=== ФРАГМЕНТ СТРАНИЦЫ ===
▼

Выбрать главу

Но прежде чем попасть в ЛСУ, я по приглашению отправился на игру Dapper Dan Roundball Classic, общенациональный Матч Всех звезд на уровне старшеклассников. В рейтинге я по-прежнему шел вторым в Техасе после Венстрома, вот только он пропускал тот матч из-за травмы.

Я приезжаю на игру и вижу, как Сонни Ваккаро, чел, который заведует турниром и работает на Nike, присасывается там к именитым игрокам вроде Трэйси Маррея и Кенни Андерсона: раздает им кроссовки Nike и сумки Nike. Я стою там и жду своей очереди, а потом говорю: «Сэр, вы забыли сумку для меня». Он поворачивается и говорит: «А твое имя?» Я говорю: «Шакил О’Нил». Я в таком гневе, что меня аж трясет. Тем вечером я порвал всех на этой тупой игре имени Сонни Ваккаро. Меня признали MVP.

То же самое повторяется на игре McDonald’s All-American. Дик Витале радушно приветствует всех остальных игроков, а мне не говорит ни слова, поэтому я подошел к нему и сказал: «Мистер Витале, я – Шакил О’Нил. Возможно, вы захотите запомнить это имя».

Первым же своим касанием мяча в той игре я вколотил данк. Я был зол и играл соответственно. Был один эпизод, когда я шел прямо на Конрада МакРэя, который был одной из баскетбольных легенд среди старшеклассников Нью-Йорка, так вот я забил его. Я заблокировал его бросок на одном конце площадки, сам пробежал с мячом по всей длине площадки до другого конца и вколотил данк. Витале потерял голову. К концу вечера я стал MVP и в этом матче тоже, так что Витале орал: «Если этот пацан Шакил О‘Нил решит пойти в профессионалы, он станет первым пиком на драфте».

Рад, что мы сразу это прояснили.

И хотя Дики Ви одобрил Шак-Атаку, глубоко внутри я чувствовал, что все еще не готов к NBA.

ЛСУ был идеальным местом для меня. Оно было тем, к чему я привык – относительно небольшим, приземленным, лишенным чванства и полным приятных людей. А еще оттуда было всего шесть часов езды до мамы. Я должен был видеть маму. Но, к счастью, в те времена билет на самолет в Southwest стоил 59 долларов, так что мне хватало общения с ней.

▲

=== ЗАДАНИЯ ДЛЯ ВЫПОЛНЕНИЯ ===
A. Назовите всех людей, которые упомянуты во фрагменте по имени или фамилии. Самого рассказчика не включайте, названия игр не учитывайте.
B. Ответьте по фрагменту на вопросы:
(i) Какое место в рейтинге Техаса занимал рассказчик?
(ii) Сколько часов езды было от ЛСУ до мамы рассказчика?
(iii) Сколько стоил тогда билет на самолет в Southwest?
C. Объясните по фрагменту, почему рассказчик считал ЛСУ идеальным местом для себя.
Записи никак не связаны с фрагментом.

=== СПИСОК ЗАПИСЕЙ ===
▼

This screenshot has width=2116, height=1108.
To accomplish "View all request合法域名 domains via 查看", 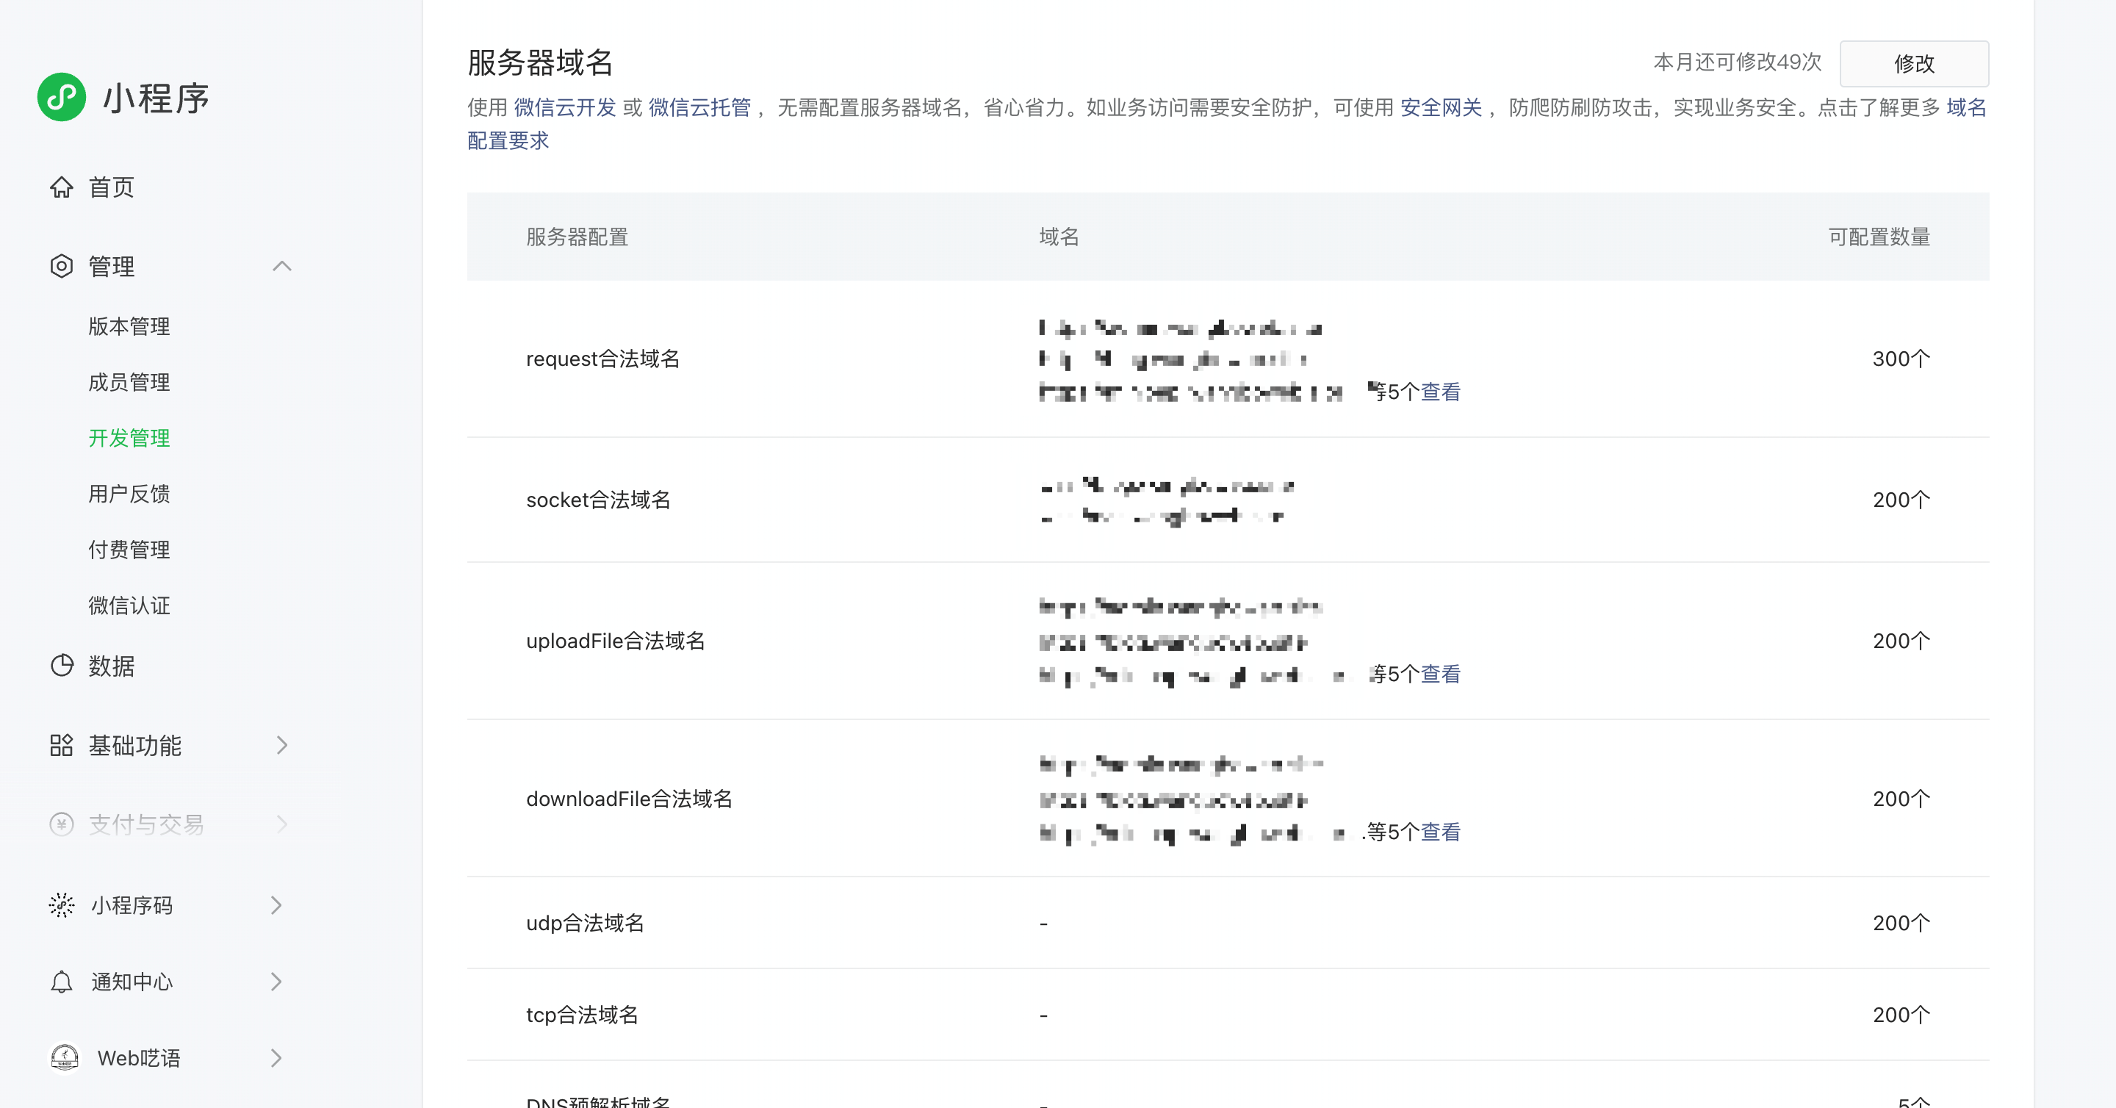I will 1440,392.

▲
▼

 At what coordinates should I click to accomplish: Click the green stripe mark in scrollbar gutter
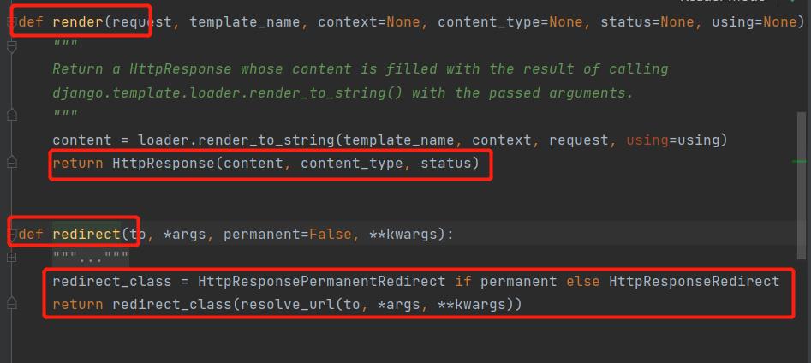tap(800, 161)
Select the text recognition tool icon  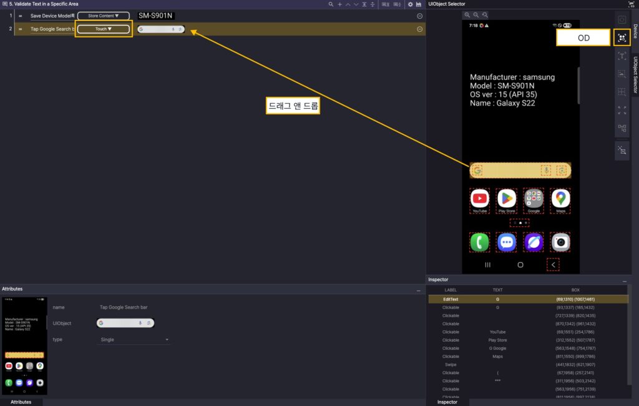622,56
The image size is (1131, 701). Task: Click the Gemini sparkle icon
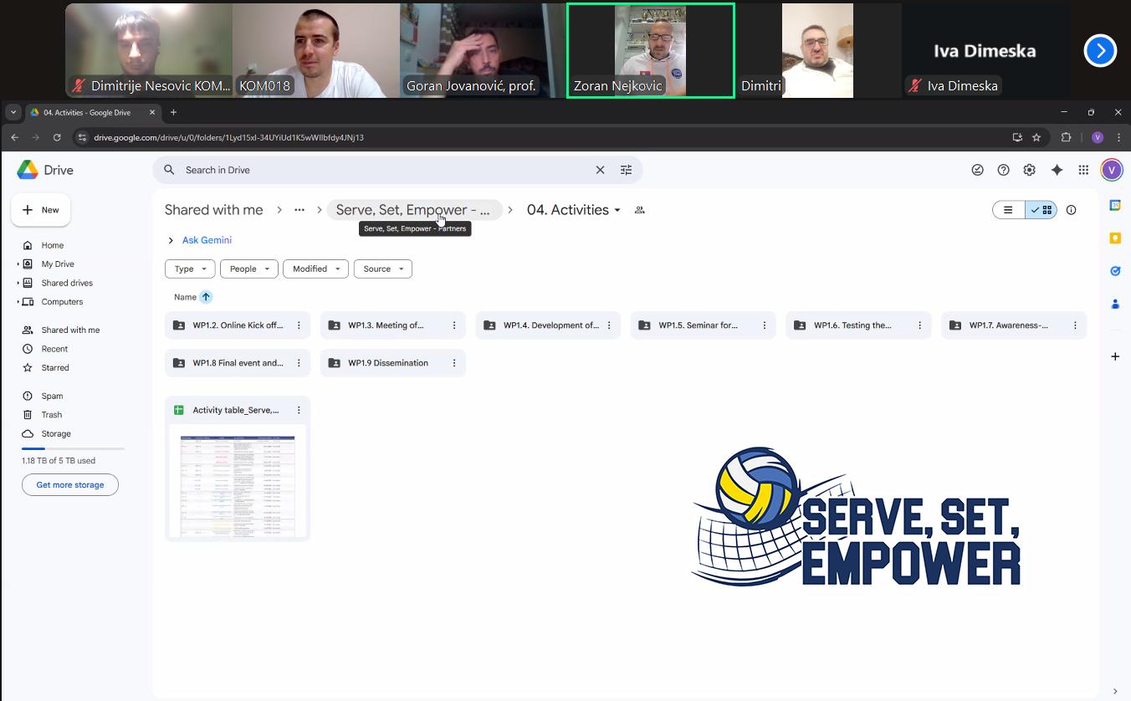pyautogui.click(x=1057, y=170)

▲
▼

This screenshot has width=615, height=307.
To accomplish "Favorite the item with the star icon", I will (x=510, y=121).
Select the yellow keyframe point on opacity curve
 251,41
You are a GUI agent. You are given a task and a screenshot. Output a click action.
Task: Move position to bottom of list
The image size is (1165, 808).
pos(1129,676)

▲

=== ОТВЕТЫ ПО ПОРЯДКУ ===
A. Венстром, Сонни Ваккаро, Трэйси Маррей, Кенни Андерсон, Дик Витале (он же Дики Ви), Конрад МакРэй.

B.
(i) Второе, после Венстрома.
(ii) Шесть часов.
(iii) 59 долларов.

C. ЛСУ было тем, к чему он привык: относительно небольшим, приземленным, лишенным чванства и полным приятных людей. Кроме того, оттуда было всего шесть часов езды до мамы, которую ему нужно было видеть.